La periodista y escritora publica la novela 'Honrarás a tu padre y a tu madre' (Anagrama), en la que rompe el silencio impuesto en su familia, nacional y republicana, tras la guerra civil. "No sabía quién era. Me robaron una parte de mi pasado".

Cristina Fallarás presenta la novela 'Honrarás a tu padre y a tu madre' (Anagrama). / JAIRO VARGAS


Cristina Fallarás ha cubierto el silencio de palabras.

Ha cogido la pala y rellenado los huecos. Los vacíos. Los agujeros negros.

Fallarás necesita mucha arena y mucho cemento, necesita tanta agua para revestir el secreto de su familia, que es un spoiler impertinente: su padre terminó casándose con la hija de su verdugo. Hay matices, pero, sobre todo, brocha gorda. Parece que Cristina —hay otra Cristina en la novela, aunque esa es otra historia— escribe para curarse. Cada libro, novela y ensayo, una tirita. ¡Vaya que no hay heridas!

Honrarás a tu padre y a tu madre (Anagrama) no es una novela. No es un reportaje. No es una crónica. No es una investigación. No es una entrevista. No es un monólogo. No es un diario. No es un making of. No es una memoria; tampoco histórica. Pero podría ser todo ello, cada cosa, o nada: una inmersión sin botellas; acaso una exhumación.

Fallarás lo negará todo: es una novela. A Fallarás le interesa la forma, el artificio, el estilo.
■ ■ ■ ■ ■
> TAREA PROPUESTA
Reescribe el pasaje del texto sobre la novela de Cristina Fallarás que comienza en "Honrarás a tu padre y a tu madre (Anagrama)" y acaba tras "acaso una exhumación.", pero cambia "reportaje" por "documental".

> FILAS
■ ■ ■ ■ ■
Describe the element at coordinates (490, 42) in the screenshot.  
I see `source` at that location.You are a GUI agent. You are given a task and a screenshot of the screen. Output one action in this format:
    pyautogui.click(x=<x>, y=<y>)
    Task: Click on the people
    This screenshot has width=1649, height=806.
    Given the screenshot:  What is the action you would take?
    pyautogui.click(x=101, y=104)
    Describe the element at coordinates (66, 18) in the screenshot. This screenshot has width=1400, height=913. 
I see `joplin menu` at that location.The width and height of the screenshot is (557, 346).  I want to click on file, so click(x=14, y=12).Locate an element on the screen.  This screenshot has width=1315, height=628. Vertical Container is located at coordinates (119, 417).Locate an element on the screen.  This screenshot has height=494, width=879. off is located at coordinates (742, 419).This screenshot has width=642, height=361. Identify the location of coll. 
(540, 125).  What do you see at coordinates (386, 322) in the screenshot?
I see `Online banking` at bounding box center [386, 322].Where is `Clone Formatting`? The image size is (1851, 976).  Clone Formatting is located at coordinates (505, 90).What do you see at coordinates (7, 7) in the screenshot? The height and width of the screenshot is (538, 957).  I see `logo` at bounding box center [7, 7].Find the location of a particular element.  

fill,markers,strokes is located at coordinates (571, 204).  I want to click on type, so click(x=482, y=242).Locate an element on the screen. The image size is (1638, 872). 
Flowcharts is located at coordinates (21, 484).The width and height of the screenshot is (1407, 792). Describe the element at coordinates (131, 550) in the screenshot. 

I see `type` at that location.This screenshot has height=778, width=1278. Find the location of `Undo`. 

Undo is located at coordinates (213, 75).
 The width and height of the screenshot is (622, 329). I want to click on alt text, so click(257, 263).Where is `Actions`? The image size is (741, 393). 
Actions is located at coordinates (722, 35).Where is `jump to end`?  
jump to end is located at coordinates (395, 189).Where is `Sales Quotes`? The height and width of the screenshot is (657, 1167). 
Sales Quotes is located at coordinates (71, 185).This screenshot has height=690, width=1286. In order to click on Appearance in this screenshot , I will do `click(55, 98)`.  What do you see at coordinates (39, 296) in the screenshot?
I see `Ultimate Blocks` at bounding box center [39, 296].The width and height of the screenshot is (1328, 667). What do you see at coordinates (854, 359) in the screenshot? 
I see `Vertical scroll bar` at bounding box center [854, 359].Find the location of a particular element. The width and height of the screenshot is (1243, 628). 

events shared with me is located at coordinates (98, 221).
■ ■ ■ ■ ■
> SOLUCIÓN DEL EJERCICIO
Honrarás a tu padre y a tu madre (Anagrama) no es una novela. No es un documental. No es una crónica. No es una investigación. No es una entrevista. No es un monólogo. No es un diario. No es un making of. No es una memoria; tampoco histórica. Pero podría ser todo ello, cada cosa, o nada: una inmersión sin botellas; acaso una exhumación.